Marine & Environmental Sciences Faculty Proceedings, Presentations, Speeches, Lectures

Declining Primary Productivity in the North Pacific: Past Implications for Marine Mammal Populations and Changes Ahead

Event Name/Location

Legacy of an Oil Spill: Ten Years After Exxon Valdez, Anchorage, Alaska, March 1999

Presentation Date

3-1999

Document Type

Conference Proceeding

Description

Populations of Steller sea lions (Eumetopias jubatus) and harbor seals (Phoca vitulina) have declined in the past decade to 10-50% of initial populations in the western Gulf of Alaska and Bering Sea. Several studies have sought to determine if these declines arise from "top down" or "bottom up" controls. We have used stable carbon isotope ratios in whale baleen as a means of testing the hypothesis that climate change has forced a decrease in ecosystem carrying capacity. Recent findings in laboratory and natural environments indicate that carbon isotope ratios of phytoplankton are closely linked to cell growth rates where other floristic and environmental conditions are similar. Once incorporated into phytoplankton, the isotope ratios are conservatively transferred into the food webs supporting consumer organisms.

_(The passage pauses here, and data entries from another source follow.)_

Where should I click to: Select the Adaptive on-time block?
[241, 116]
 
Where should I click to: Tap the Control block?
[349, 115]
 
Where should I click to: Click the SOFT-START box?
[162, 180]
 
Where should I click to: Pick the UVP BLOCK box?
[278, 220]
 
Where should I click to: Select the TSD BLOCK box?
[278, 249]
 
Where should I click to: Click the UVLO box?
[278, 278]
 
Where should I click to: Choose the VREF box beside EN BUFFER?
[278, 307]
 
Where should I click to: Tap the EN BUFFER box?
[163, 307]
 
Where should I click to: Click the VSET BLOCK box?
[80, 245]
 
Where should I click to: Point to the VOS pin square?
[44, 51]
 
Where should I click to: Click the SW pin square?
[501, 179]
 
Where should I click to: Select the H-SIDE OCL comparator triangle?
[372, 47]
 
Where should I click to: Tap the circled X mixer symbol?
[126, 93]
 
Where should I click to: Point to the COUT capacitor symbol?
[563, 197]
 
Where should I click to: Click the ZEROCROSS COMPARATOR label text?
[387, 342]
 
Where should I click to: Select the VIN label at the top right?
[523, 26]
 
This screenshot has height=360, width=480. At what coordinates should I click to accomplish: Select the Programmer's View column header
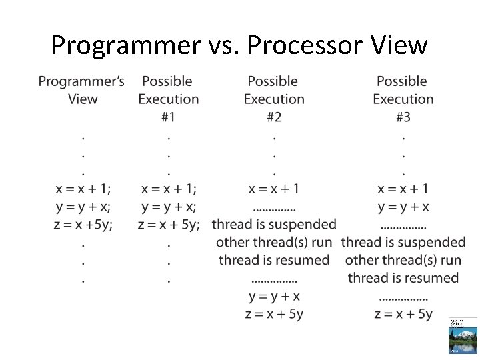click(81, 90)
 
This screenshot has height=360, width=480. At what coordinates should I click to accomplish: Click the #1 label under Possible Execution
click(168, 117)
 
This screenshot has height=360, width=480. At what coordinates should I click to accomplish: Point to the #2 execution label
click(273, 117)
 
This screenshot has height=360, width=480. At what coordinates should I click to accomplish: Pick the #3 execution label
click(403, 117)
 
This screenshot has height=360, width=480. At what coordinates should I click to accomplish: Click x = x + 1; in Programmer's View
click(83, 189)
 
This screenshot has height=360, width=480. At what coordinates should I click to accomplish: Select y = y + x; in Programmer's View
click(83, 207)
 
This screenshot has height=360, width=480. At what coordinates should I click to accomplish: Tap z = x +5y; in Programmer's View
click(83, 225)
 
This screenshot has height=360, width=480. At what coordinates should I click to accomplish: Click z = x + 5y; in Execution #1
click(169, 225)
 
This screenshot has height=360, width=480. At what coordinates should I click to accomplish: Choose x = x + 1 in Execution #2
click(273, 189)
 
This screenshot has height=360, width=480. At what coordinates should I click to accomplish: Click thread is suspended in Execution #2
click(274, 225)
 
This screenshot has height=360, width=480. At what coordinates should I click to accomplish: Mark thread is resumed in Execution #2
click(274, 260)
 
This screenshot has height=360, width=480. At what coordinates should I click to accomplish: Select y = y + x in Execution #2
click(273, 296)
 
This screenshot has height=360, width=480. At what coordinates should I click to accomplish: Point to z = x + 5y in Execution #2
click(273, 314)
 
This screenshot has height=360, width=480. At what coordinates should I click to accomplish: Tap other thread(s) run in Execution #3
click(403, 260)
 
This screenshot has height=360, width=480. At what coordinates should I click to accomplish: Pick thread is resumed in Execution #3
click(403, 278)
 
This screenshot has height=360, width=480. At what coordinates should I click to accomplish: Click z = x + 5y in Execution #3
click(403, 314)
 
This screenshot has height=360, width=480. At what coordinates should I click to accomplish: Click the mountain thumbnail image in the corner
click(463, 335)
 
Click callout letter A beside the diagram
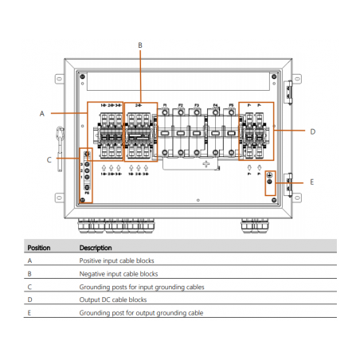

Bowhead whale (Balaena mysticetus) baleen, grown while the whales fed in the Bering-Chukchi seas, provides a multiyear temporal record of isotope ratios in their zooplankton prey and, by proxy, the phytoplankton supporting the consumer food webs. By using baleen plates from 26 whales archived at the Los Angeles County Museum and recently taken by Native hunters, an isotopic record was constructed extending from 1947 to 1995. From this, we infer that seasonal primary productivity in the Bering Sea was at a higher rate over the period 1947-1966, then underwent a general decline continuing to the most recent samples (1995). Assuming a close similarity to the published relationships established between primary productivity and carbon isotope ratios, the decline in the Bering Sea carbon isotope ratios suggests a loss of 35-40% of the carrying capacity of 30 years ago. This drastic decline is evident in recent zooplankton biomass estimates and is very likely implicated in the continuing decline of marine mammal populations in the western Gulf of Alaska and Bering Sea. Seeking the environmental physical and chemical causes is the focus for future work.